-- Problems and tasks --
**1)** Reproduce everything in the Saints game article from "Teddy Bridgewater ties" down to "in the process.".
**2)** List every player who caught one of Bridgewater's touchdown passes in the Saints game article.

-- Extract --
|---|

Teddy Bridgewater ties career-high 4 TDs in Saints win

NEW ORLEANS -- Teddy Bridgewater matched his career high with four touchdown passes on Sunday while throwing for 314 yards in the New Orleans Saints' 31-24 victory over the Tampa Bay Buccaneers.

The 26-year-old reached both of those milestones for the first time since recovering from a major 2016 knee injury suffered while with the Minnesota Vikings -- improving his future free-agency prospects as well as the Saints' Super Bowl hopes in the process.

The Saints (4-1) are now remarkably 3-0 with Bridgewater as their starter following Drew Brees' thumb surgery. And the home crowd responded with chants of "Ted-dy! Ted-dy!" throughout the Mercedes-Benz Superdome after each one of his TD passes.

Bridgewater said the crowd response was "cool." But he continued to insist that his individual statistics "mean nothing to me."

"It's a team sport," Bridgewater said. "The best feeling about today was running off the field, running in the tunnel, seeing the smiles on the fans' faces, and walking in this locker room and seeing the smiles on everyone's faces. That's the No. 1 thing on my mind when I wake up on game day. 'What can I do to help this team win a football game?' And it was a team effort today."

Brees, who posted videos of himself throwing a football on social media Saturday, could be back by the end of the month. But Bridgewater is ensuring that he doesn't have to rush.

Bridgewater completed 26-of-34 passes with one interception Sunday while relying heavily on wide receiver Michael Thomas.

Thomas caught 11 passes for 182 yards and two TDs. Tight end Jared Cook and wide receiver Ted Ginn Jr. caught the other two scores.

"It should've been five touchdowns," said Bridgewater, who said he feels like he has "the easy job" getting the ball in the hands of his playmakers.

Bridgewater completed his three longest passes of the season on Sunday -- a 42-yarder to Thomas, a 34-yarder to Thomas and the 33-yard TD to Ginn.

"He got into a rhythm," Saints coach Sean Payton said. "And I felt like we did a good job protecting for him, we got the ball down the field more, and a bunch of different guys made some plays. I was happy to see some of the longer throws and the way he played, definitely."

The Saints' game plans were much more conservative in Bridgewater's first two starts at Seattle (because of crowd noise and weather) and vs. Dallas (because of the Cowboys' defense). So Bridgewater faced some criticism over his lackluster statistics after he failed to reach 200 passing yards in either game.

But Bridgewater joked with a reporter on the subject earlier this week when asked about the deep ball, saying, "You sound like social media," and admitting he had to tell his mom to get off social media.

Bridgewater is getting the job done, though, after the Saints made him the highest-paid backup in the NFL on a one-year deal worth $7.25 million plus incentives this past offseason. So as the wins pile up, so do his chances of either becoming Brees' long-term successor in New Orleans or earning some lucrative offers elsewhere around the league in March.

|---|

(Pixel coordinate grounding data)

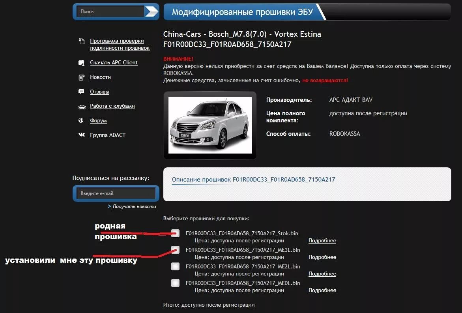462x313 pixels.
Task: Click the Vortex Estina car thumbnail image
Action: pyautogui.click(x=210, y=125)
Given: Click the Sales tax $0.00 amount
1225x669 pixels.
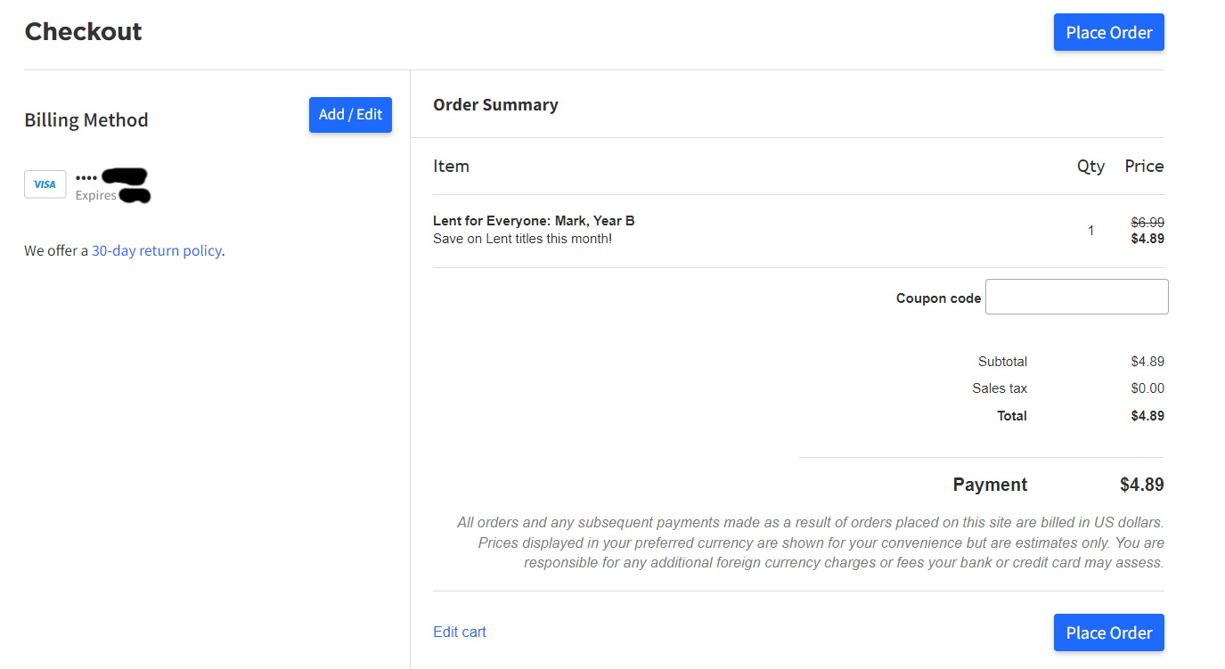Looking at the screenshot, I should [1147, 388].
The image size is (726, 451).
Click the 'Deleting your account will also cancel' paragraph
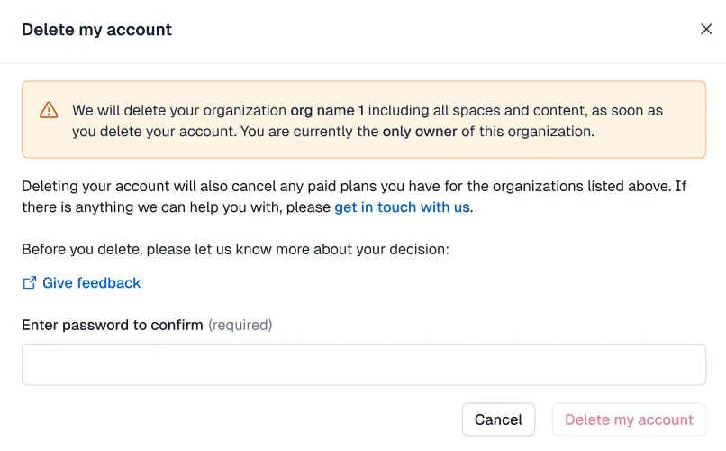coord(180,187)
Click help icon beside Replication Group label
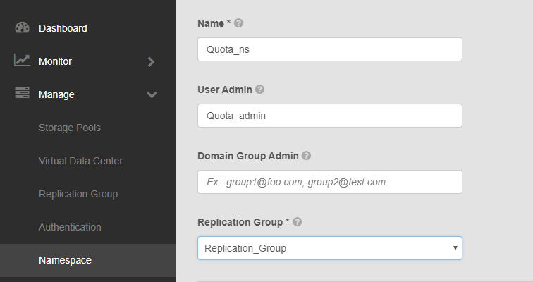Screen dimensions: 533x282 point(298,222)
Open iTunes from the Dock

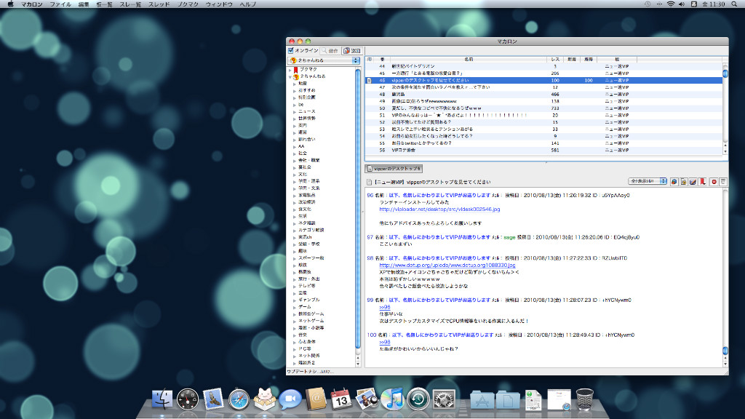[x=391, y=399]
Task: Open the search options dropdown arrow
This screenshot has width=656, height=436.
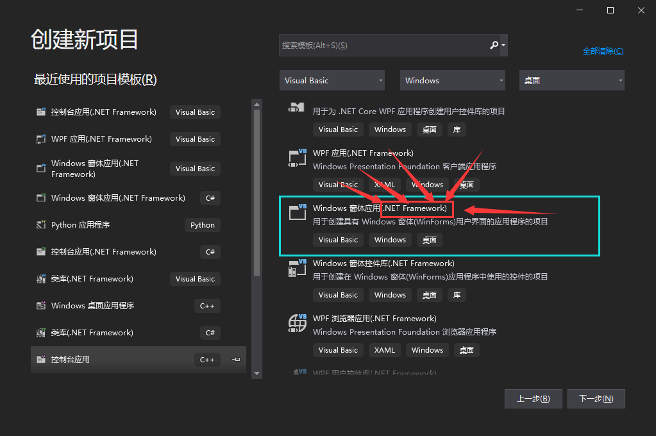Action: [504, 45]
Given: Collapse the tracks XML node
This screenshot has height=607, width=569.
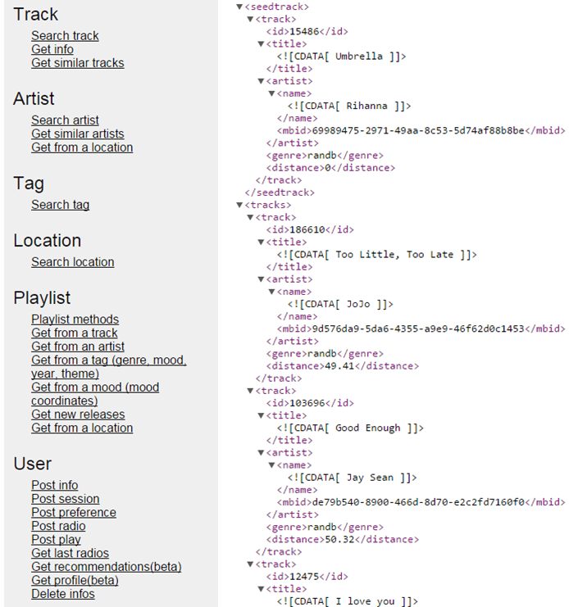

|---|

-- Answers to each task --
**1)**
Teddy Bridgewater ties career-high 4 TDs in Saints win

NEW ORLEANS -- Teddy Bridgewater matched his career high with four touchdown passes on Sunday while throwing for 314 yards in the New Orleans Saints' 31-24 victory over the Tampa Bay Buccaneers.

The 26-year-old reached both of those milestones for the first time since recovering from a major 2016 knee injury suffered while with the Minnesota Vikings -- improving his future free-agency prospects as well as the Saints' Super Bowl hopes in the process.

**2)** Michael Thomas, Jared Cook, Ted Ginn Jr.